Our other Hav, Buzzy sleep with us in bed and doesn't get up at all throughout the night- he doesn't even want to go out in the middle of the night when I take Oscar out! I am afraid to get up during the night, but my husband says that Oscar has to get used to it. Is it OK to put him in the ex pen next to the bed after he gets up? Or should we try to put him back in his crate?


----------



## krandall (Jun 11, 2009)

Buzzys Mom said:


> Our other Hav, Buzzy sleep with us in bed and doesn't get up at all throughout the night- he doesn't even want to go out in the middle of the night when I take Oscar out! I am afraid to get up during the night, but my husband says that Oscar has to get used to it. Is it OK to put him in the ex pen next to the bed after he gets up? Or should we try to put him back in his crate?


I'd put him back in his crate, unless you WANT the ex-pen to be his usual sleeping place... He is training you!

I also agree with your husband. If he's going to be in your bed room, he needs to get used to normal bed room activity. I ALWAYS get up at least once during the night, and Kodi doesn't even roll over.


----------



## Buzzys Mom (Sep 28, 2010)

We don't have a problem with him sleeping in his ex-pen. He won't potty in there or the crate, but we still need to crate him when we are not in the house (no more than 3-4 hours a day, if even that). He is not completely housebroken and piddles if he isn't in teh ex-pen or crate. We would like for him to sleep in the bed with us and Buzzy when he is big enough to get up and down safely. Is sleeping in the crate at night and crating during the day connected, or are they mutually exclusive? I am actually traveling for work the next 3 days, so DH will try and keep him in the crate (and work on training him too).


----------



## RIstream (Aug 21, 2008)

I PM'd you.....


----------



## Buzzys Mom (Sep 28, 2010)

Just a quick update- we put the crate on the nighttable where he can see us when we are sleeping- voila! no fussiness, no whining, no barking, nothing! Thank you to the suggestions  He slept until 6 this morning (much better than the 4:30-5 the last few nights). I think we have ot put him to bed earlier though- we do a little training and playing after dinner/potty, and by 9 pm he is passed out in his ex-pen. Maybe we should try to keep him up until 10-10:30? We wake him up to take him out at that time anyways.


----------



## apololaceymom (Aug 27, 2011)

Buzzys Mom said:


> Just a quick update- we put the crate on the nighttable where he can see us when we are sleeping- voila! no fussiness, no whining, no barking, nothing! Thank you to the suggestions  He slept until 6 this morning (much better than the 4:30-5 the last few nights). I think we have ot put him to bed earlier though- we do a little training and playing after dinner/potty, and by 9 pm he is passed out in his ex-pen. Maybe we should try to keep him up until 10-10:30? We wake him up to take him out at that time anyways.

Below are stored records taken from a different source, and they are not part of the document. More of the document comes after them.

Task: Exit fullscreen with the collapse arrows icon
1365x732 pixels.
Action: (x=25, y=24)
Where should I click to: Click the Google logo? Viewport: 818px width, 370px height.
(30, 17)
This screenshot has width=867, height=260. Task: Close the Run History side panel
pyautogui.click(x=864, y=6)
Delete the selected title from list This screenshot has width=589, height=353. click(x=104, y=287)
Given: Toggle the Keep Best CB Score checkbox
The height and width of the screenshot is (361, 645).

Glad to hear he is doing better. I also get up a couple times a night, and when Lacey was a baby, she would wake up too, and want to come out of her crate. I finally had to put her crate in the kitchen so we all could sleep!! She did fine there for several months until she was old enough to sleep in bed. Apolo was our first Hav, and never adjusted to sleeping in his crate, (we never adjusted to training him to sleep in his crate). He has been sleeping in our bed since he was 4 months old. Blaze is a DREAM in his crate at night. We started him on the bedside table, moved to a chair next to the bed, and now on the floor in the bedroom. He loves his crate, and runs into it when it's time to go to bed. He likes it covered, and he NEVER wakes up at night, and has not from day 1. His breeder said he was the hardest dog she ever had to crate train, but once he got it, he did great. She NEVER gave in to him. (she has been breeding for many years, and knows the importance of early training). All our dogs are in there crates when we leave, and they don't fuss at all...Be persistent, and he will get it!!


----------